U.S. Ambassador Linda Thomas-Greenfield told a signing ceremony that “technology companies have a critical role to play in both stopping the illegal manufacturing, trafficking and marketing of synthetic drugs and just as importantly, educating the public.”
The Alliance to Prevent Drug Harms is a joint effort of the U.S. Mission to the United Nations and Meta which owns Facebook and WhatsApp, X and Snap Inc., the owner of the photo-sharing app Snapchat.
The U.S. Mission said the signing parties will collaborate to “disrupt” illegal drug activities online and “amplify public awareness of the dangers of synthetic drug misuse.”
Thomas-Greenfield said at the ceremony at the U.S. Mission that synthetic drug use is an “international crisis” that “no one government and no one sector can tackle alone.”

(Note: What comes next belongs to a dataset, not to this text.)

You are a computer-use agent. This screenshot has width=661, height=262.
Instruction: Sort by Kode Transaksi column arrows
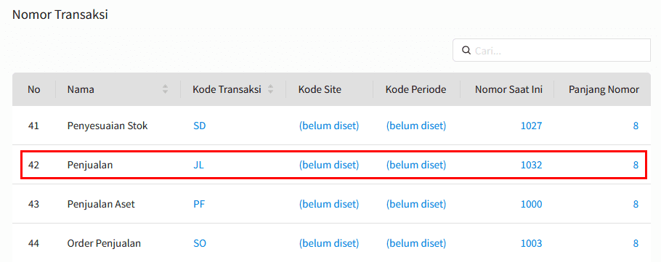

“These criminals have adeptly used online platforms, social media, e-commerce, search engines and messaging apps to coordinate their illicit activities,” she said.
Neither Thomas-Greenfield nor the social media representatives elaborated on the specific actions they will take to reduce online synthetic drug distribution as part of the Prevent Alliance, though Snap global platform safety chief Jacqueline Beauchere detailed the company’s existing efforts.
Beauchere said Snap — which reaches 90% of 13- to 24-year-olds in the United States — has sought to make its platform a “hostile environment” for drug distributors by using technology that can “proactively detect illicit drug content,” making referrals to law enforcement, and “raising awareness” of the risks of drug use with users in the app.
Meta trust and Safety Vice President Nell McCarthy said the company’s platform could help combat the opioid epidemic as a place where families of victims, people in recovery, and organizations fighting stigma can connect.
The Prevent Alliance is a result of talks that began at the U.N. General Assembly’s annual gathering of world leaders in September 2023, Thomas-Greenfield said.
The U.S., mission said the partnership’s objectives align with the U.S. State Department’s Global Coalition to Address Synthetic Drug Threats, a multilateral effort to prevent illicit synthetic drug distribution launched by Secretary of State Antony Blinken last July.
“Whether it is companies that are involved in production or distribution, marketing or financial networks whose platforms may be abused for the movement of these illicit drugs, everybody has to play a role,” U.S. Deputy Assistant Secretary of State International Narcotics and Law Enforcement Affairs Maggie Nardi said Thursday.
Delphine Schantz, head of the U.N. Office on Drugs and Crime’s New York office, put illicit drug use into a global perspective.
According to the 2024 World Drug Report, 292 million people used drugs in 2022 — a 20% increase from the last decade, Schantz said.
The report estimated that 60 million of those people used opioids. In the same year, nearly 82,000 people died from opioid use in the United States, representing a 24-fold increase since 2010.